# TRECHO DO DOCUMENTO
□ □ □ □

Brincadeira extrema
Sujeito formidável que conheço lá das plagas de Ipiaú, na velha Bahia, me contou caso, se verdade for, chamaria de brincadeira extrema. Na verdade até, digamos, bizarra coincidência, mas sobre qual me alongo depois.
Narra o amigo ter sido passado história a ele, um colega de infância, hoje veterinário e inspetor de higiene de algum destes ministérios, de tempos em tempos pedir carona em monomotor de também colega de infância. A voarem para o interior, um à sua fazenda levando o outro para trabalhos oficiais; caronas enfim. Conhecidos; amigos.
Diante da intimidade de muitos anos, o tal inspetor aparentemente em dificuldades de adaptação com a rápida mudança de pressão na decolagem e subida, iniciou aquilo em engenharia chamam de equalização de pressão. Sem pudores, íntimo.
Ou seja, se a pressão externa diminui com a altitude, a interna tende a igualar-se. Pressão nos ouvidos ou algumas emanações, discretas, re-equilibram o sistema. Mas o inspetor exagerava nos anseios e na diminuta cabine a fedentina tornava-se intolerável. Avião velho, ventilação deficiente. Não colabora quem detona metanadas em tão exíguo espaço.
Mas, amigo, não ligou. O outro, piloto, várias vezes pediu se abstivesse, tornava o vôo desagradável. Porém, traquina, mesmo em seus cinqüenta e tantos anos, esmerou-se nas expulsões de gases, a empestear o pequeno monomotor. Rindo-se.
Jurou vingança o piloto. Em novo trajeto para o interior, pedida e concedida a carona, decolaram. Nível de vôo certo, rádios e transponder em ordem, GPS indicando faltarem algumas milhas para o destino, tudo no automático. De repente, o piloto despenca para o lado, com a cabeça encostada ao vidro lateral, mão direita no peito e diz: “Enfartando...”.
Faz barulhos, produz espumas na boca e simula desmaio.
O veterinário em pânico pede pelo amor de Deus o sujeito recobrar-se, ser ele jovem para morrer, alguém ajude, dá tapinhas no rosto do piloto, chacoalha o amigo. Este, discretamente, desliga o piloto automático e produz solavanco no manche.
É demais para o veterinário. Começa a gritar, rezar, o que for. Em pânico real.

□ □ □ □

Entradas de um conjunto de dados
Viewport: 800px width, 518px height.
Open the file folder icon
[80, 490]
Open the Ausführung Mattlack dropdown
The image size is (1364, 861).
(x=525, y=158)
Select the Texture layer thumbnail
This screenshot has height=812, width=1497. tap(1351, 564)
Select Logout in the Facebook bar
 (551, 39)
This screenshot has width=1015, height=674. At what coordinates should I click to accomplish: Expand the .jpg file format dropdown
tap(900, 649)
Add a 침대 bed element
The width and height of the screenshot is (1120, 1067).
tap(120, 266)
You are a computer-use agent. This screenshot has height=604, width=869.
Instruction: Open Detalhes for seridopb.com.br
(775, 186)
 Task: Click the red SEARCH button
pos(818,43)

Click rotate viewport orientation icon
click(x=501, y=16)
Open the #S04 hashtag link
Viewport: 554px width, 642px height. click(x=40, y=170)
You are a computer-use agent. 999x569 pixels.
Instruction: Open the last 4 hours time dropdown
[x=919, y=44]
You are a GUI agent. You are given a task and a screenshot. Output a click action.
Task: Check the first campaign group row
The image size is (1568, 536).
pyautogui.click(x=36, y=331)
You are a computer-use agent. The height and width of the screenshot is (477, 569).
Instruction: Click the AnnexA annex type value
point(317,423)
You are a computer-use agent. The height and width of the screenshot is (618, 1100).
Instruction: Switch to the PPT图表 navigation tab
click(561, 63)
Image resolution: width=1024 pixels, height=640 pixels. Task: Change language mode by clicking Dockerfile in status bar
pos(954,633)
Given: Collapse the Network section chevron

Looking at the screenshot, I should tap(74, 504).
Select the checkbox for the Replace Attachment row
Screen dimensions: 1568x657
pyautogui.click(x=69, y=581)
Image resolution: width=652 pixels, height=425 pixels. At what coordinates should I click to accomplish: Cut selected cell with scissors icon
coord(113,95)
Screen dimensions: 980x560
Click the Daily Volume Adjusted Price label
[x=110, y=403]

□ □ □ □

# ETAPAS DO EXERCÍCIO
a - Segundo o trecho sobre a carona no monomotor, qual é a profissão atual do colega de infância que pedia carona?
b - Escreva a continuação do trecho sobre a carona no monomotor a partir da última frase apresentada.

# RESULTADOS POR TAREFA
a - Ele é veterinário e inspetor de higiene de algum ministério.

b -
Vendo ser momento de parar com a brincadeira, o piloto retoma sua função, diz para o outro se acalmar e pousa o avião. O pobre veterinário ao chegar em terra, despencando-se para fora da aeronave, ajoelha-se e, fôlego recobrado, pergunta ao piloto por que tal tinha feito. Este lembrou dos tantos pedidos declamados, a solicitar o amigo não mais gaseificar o ambiente, fetidamente. Pediu desculpas o veterinário e foi a algum hangar recompor-se.
O piloto ainda observou as calças do homem estarem totalmente molhadas. Descontrole de pânico, deixa suas marcas. Mijou-se todo.
Rimos sobre o assunto, meu amigo e eu.
Casos de Ipiaú.
Mas, coincidentemente, tomando meus goles e fumando um cigarrinho pouco antes deste ligar, estava a imaginar em último passeio de monomotor feito como convidado, há poucos meses, como reagiria numa situação destas.
Não piloto há 27 anos, saberia pousar? Lembraria de todos os detalhes: flapes, trem-de-pouso, velocidade mínima para pouso, mistura? Saberia onde desligar o piloto-automático? Ajustar o compensador, o altímetro, fazer a fonia?
Saindo da elucubração, toca o fone e lá vem o “causo”. Curiosa coincidência.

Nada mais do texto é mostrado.